The 2019 election is already upon us, from the time table released by INEC, the Presidential election is just about 7-months away (February 2019), yet Nigerians seem to still be at a crossroad about who succeeds President Muhammadu Buhari after May 2019. Notwithstanding that Buhari had declared to run for a second term, the voice on the street is singing an elegy in sharp contrast to the eulogy coming from Aso Rock. The elegy has issued a caveat saying the incumbent is not an option.
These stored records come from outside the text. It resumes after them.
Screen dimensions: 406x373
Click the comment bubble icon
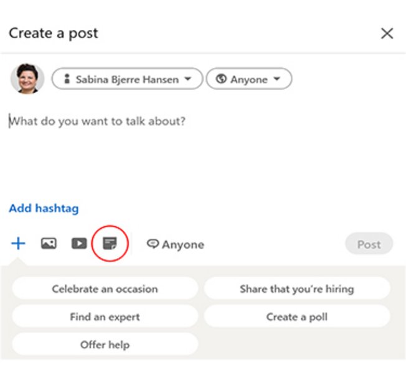(x=153, y=244)
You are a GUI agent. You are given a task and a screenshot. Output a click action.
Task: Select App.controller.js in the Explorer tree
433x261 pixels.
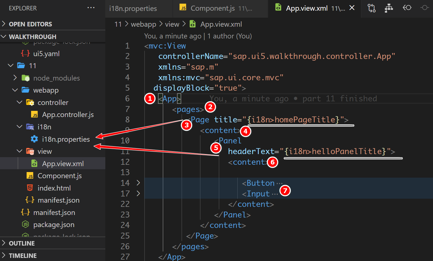(x=67, y=115)
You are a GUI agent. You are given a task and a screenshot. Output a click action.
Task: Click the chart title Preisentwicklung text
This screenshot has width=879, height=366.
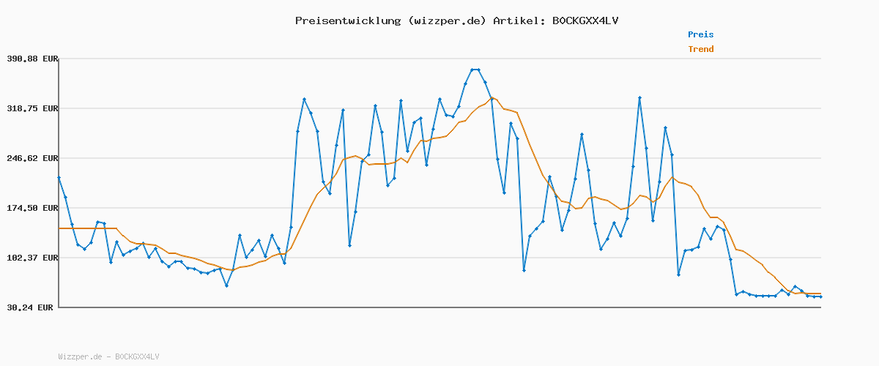[x=347, y=20]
Failure to demonstrate capacity, competence, firmness and leadership traits on crucial issues affecting the people, especially the rampaging Fulani herdsmen that has gruesomely killed thousands across the country and still on a killing spree, corruption involving top members of the government and the APC, and dwindling economic fortune of the nation from the fastest growing economy in 2014 to the world capital of poverty in 2018, and high among many other tragedies of the Buhari government have combined to expose the man who sought the presidency three times, before eventually winning the fourth time in 2015, as grossly incompetent and one not fit to hold a public office for a second term if the first has been admitted as a national error.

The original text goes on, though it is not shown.